Die betroffenen VW-Kunden in Europa können von solchen Summen nur träumen. Doch nun bekommen sie Rückendeckung von der Brüsseler EU-Kommission. „Es ist nicht meine Rolle, Volkswagen Ratschläge zu erteilen, aber die Konsumenten in Europa anders zu behandeln als die US-Konsumenten, ist kein Weg, das Vertrauen wiederzuerlangen“, erklärte Industriekommissarin Elzbieta Bienkowska am Wochenende. Ihre für den Justizbereich zuständige Kollegin Vera Jourova ging sogar noch weiter: „Die Kommission will den Austausch von Informationen erleichtern und die Koordination fördern“, heißt es in einem Brief, den Jourova am Freitag verschickt hat und in dem sie eine Vernetzung der europäischen Verbraucherschützer anregt. Es wäre der Schritt, den man in Wolfsburg fürchtet.
8,5 Millionen VW-Fahrzeuge betroffen
Bisher hat der Konzern eine Ausweitung der Entschädigungszahlungen auf Europa zurückgewiesen, wo 8,5 Millionen Fahrzeuge betroffen sind. VW-Chef Matthias Müller verwies dazu auf die Dimension möglicher Ansprüche. Sein Haus habe 16,5 Milliarden Euro für die Wiedergutmachung bereitgestellt. Mit den absehbaren Zahlungen in den Vereinigten Staaten wäre der Fonds aufgebraucht.
Doch das dürfte nicht der wahre Grund sein, vermutet man beim Bundesverband der Verbraucherzentralen. „Das Unternehmen versucht, sich gegenüber den einheitlich auftretenden amerikanischen Aufsichtsbehörden reumütig zu zeigen“, sagte eine Sprecherin unserer Zeitung. „Man tut alles, um horrende Wiedergutmachungen zu vermeiden, die durch Sammelklagen erstritten werden könnten. Das ist in Europa anders.“ Tatsächlich stünden die europäischen Kunden zersplittert und ohne gemeinsame Vertretung dem Konzern gegenüber. Zwar gebe es in Spanien – so die Sprecherin weiter – den Versuch, Sammelklagen zu organisieren, in den Niederlanden entstand bereits eine Art Stiftung, um die Interessen der Geschädigten wahrzunehmen. „Generell aber gibt es in Europa fast nur Einzelfälle, die nicht die gleiche Durchschlagskraft haben“, sagen die Verbraucherschützer. Der oft gehörte Verweis auf angebliche Rechtsunterschiede zwischen den USA und der EU spiele kaum eine Rolle.

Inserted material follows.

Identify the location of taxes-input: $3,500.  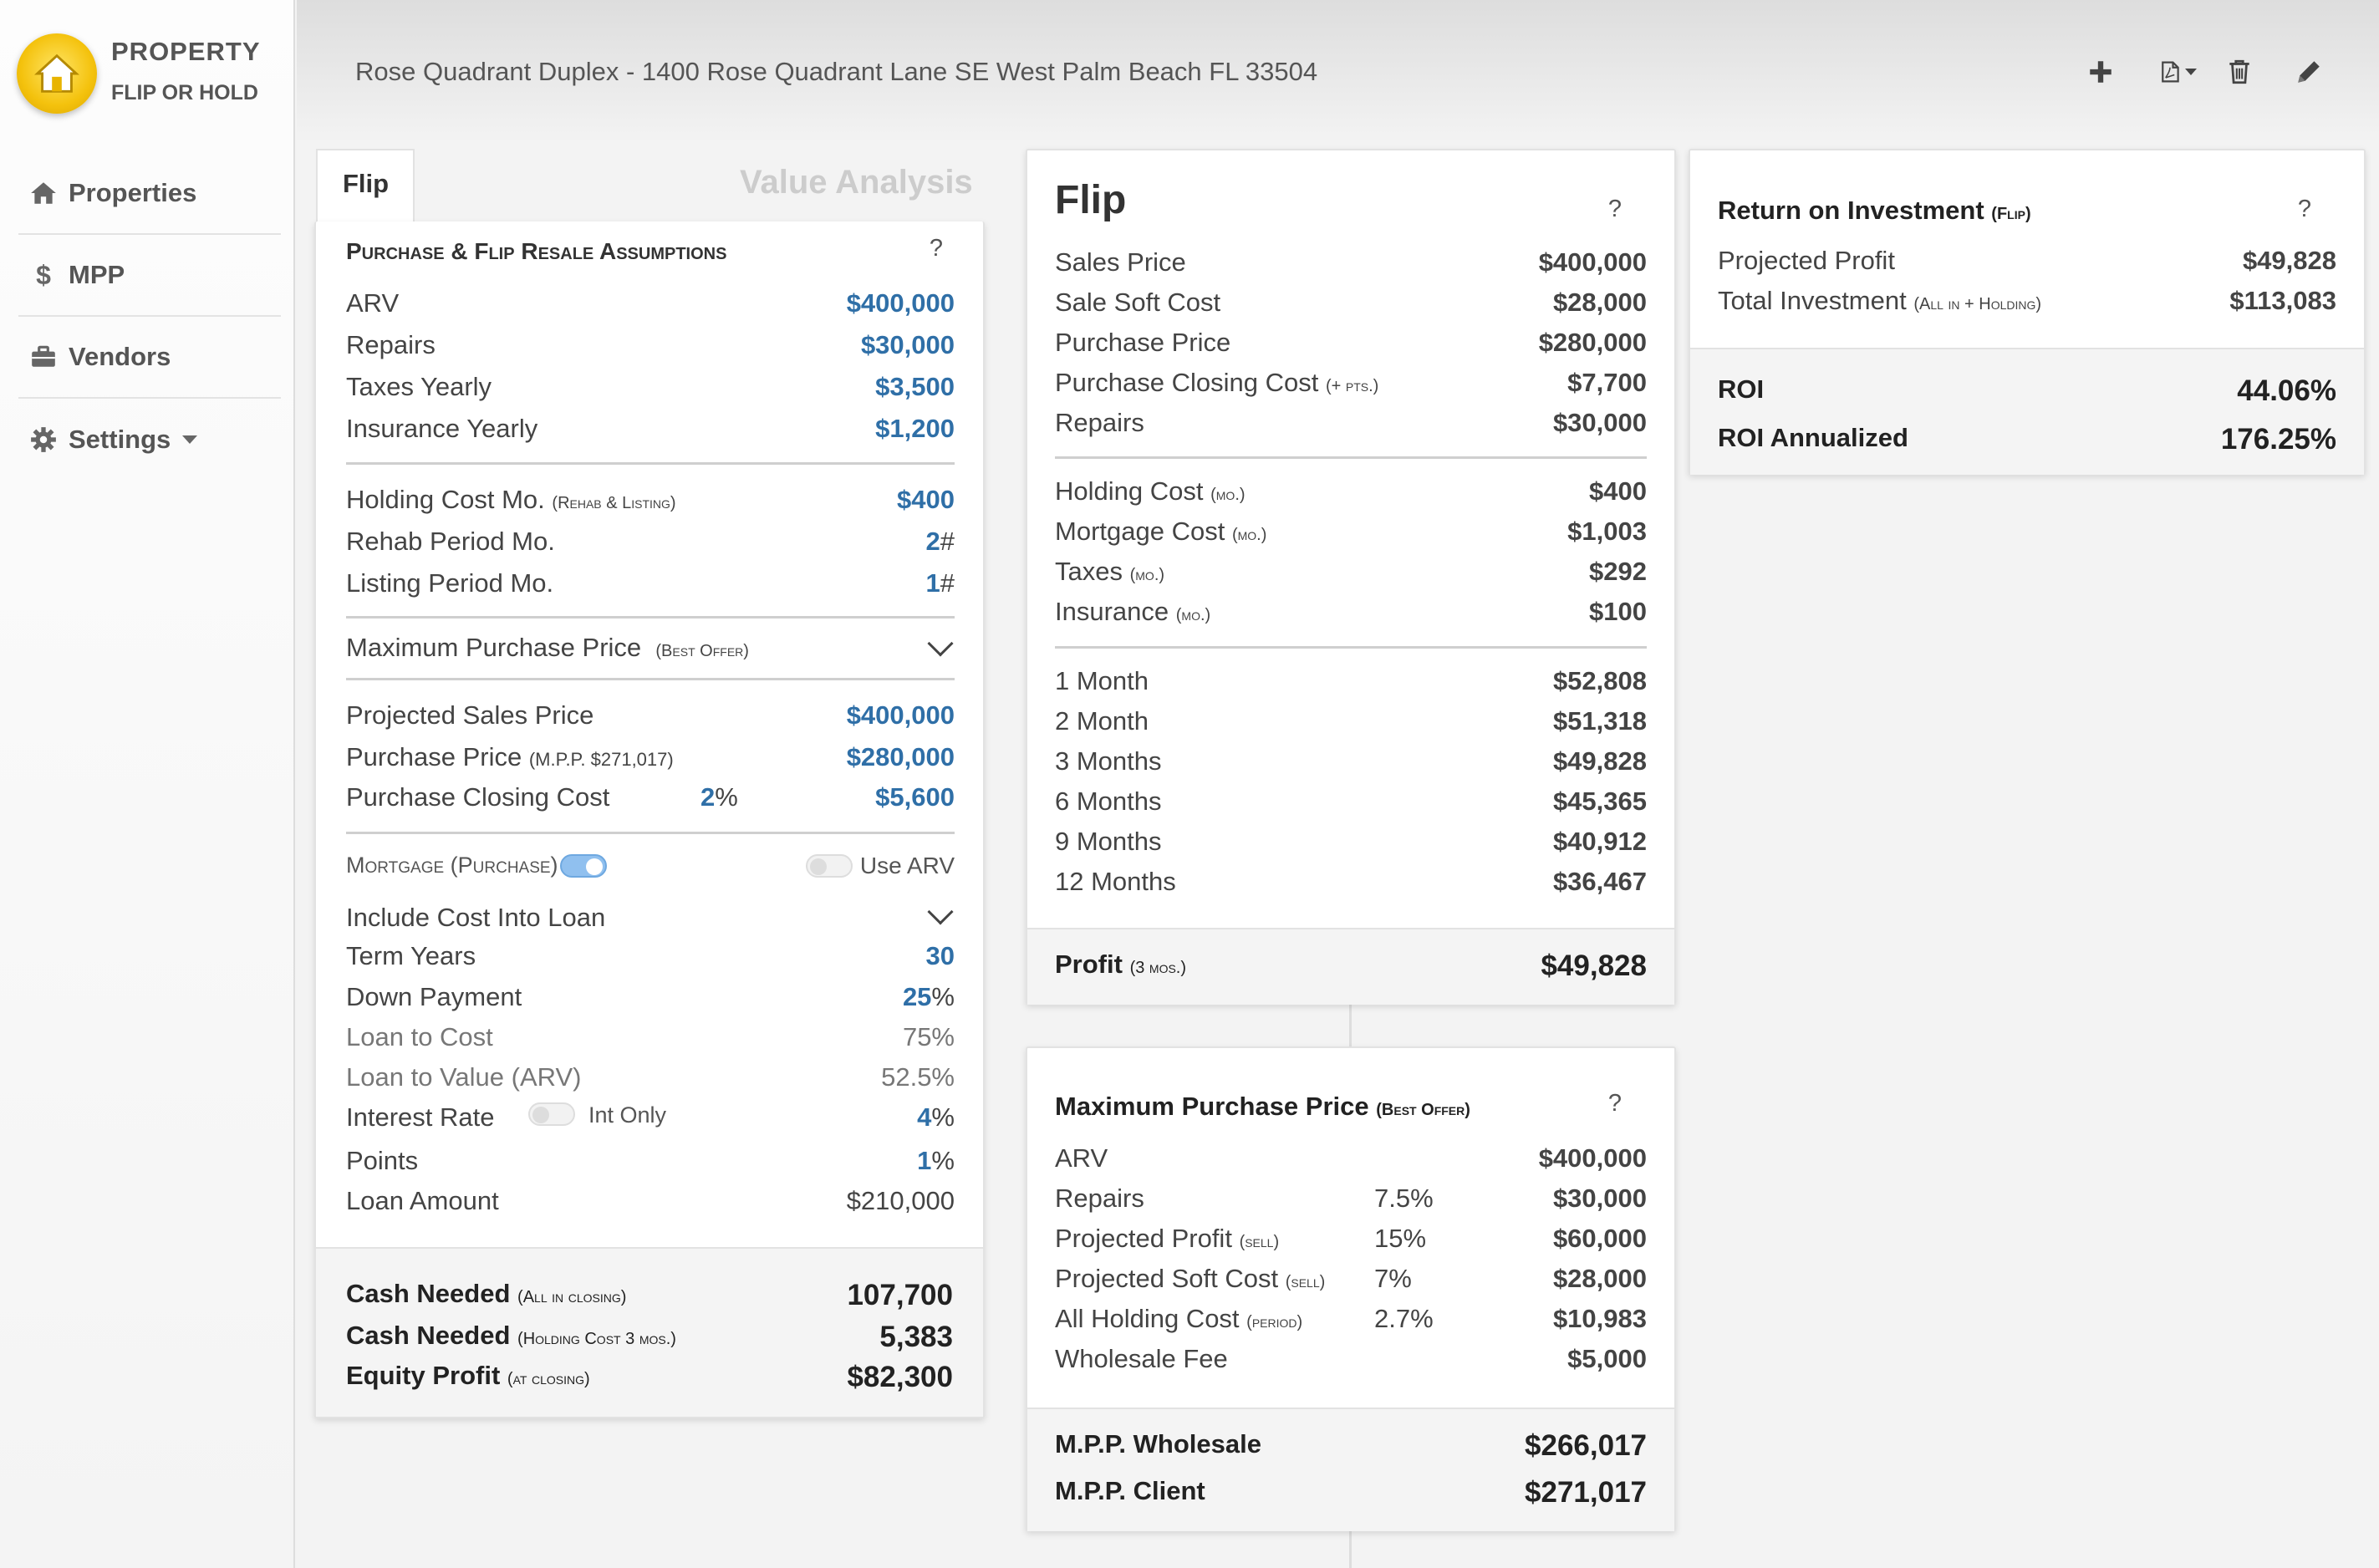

Ein gemeinsames Sprachrohr?
Und auch die Darstellung, dass VW aufgrund der strengeren amerikanischen Grenzwerte nicht mit einer Reparatur beziehungsweise Neujustierung der Software die aktuellen Grenzwerte schaffen könne und deshalb nur die US-Kunden entschädigen müsse, sei „weit hergeholt“.
Wenn sich die Kommission nun zum Anwalt der betroffenen Verbraucher macht, so spekuliert man in Brüssel, könnte das der Versuch sein, ein gemeinsames Sprachrohr, vielleicht sogar eine Interessenvertretung zu schaffen, die den Kundenwünschen nach gleicher Entschädigung mehr Gewicht verleiht.
Kommissarin Jourova scheint jedenfalls entschlossen, sich als Schaltstelle für die Verbraucherschützer in Europa aufzubauen, um entsprechende Leistungen hierzulande durchzusetzen.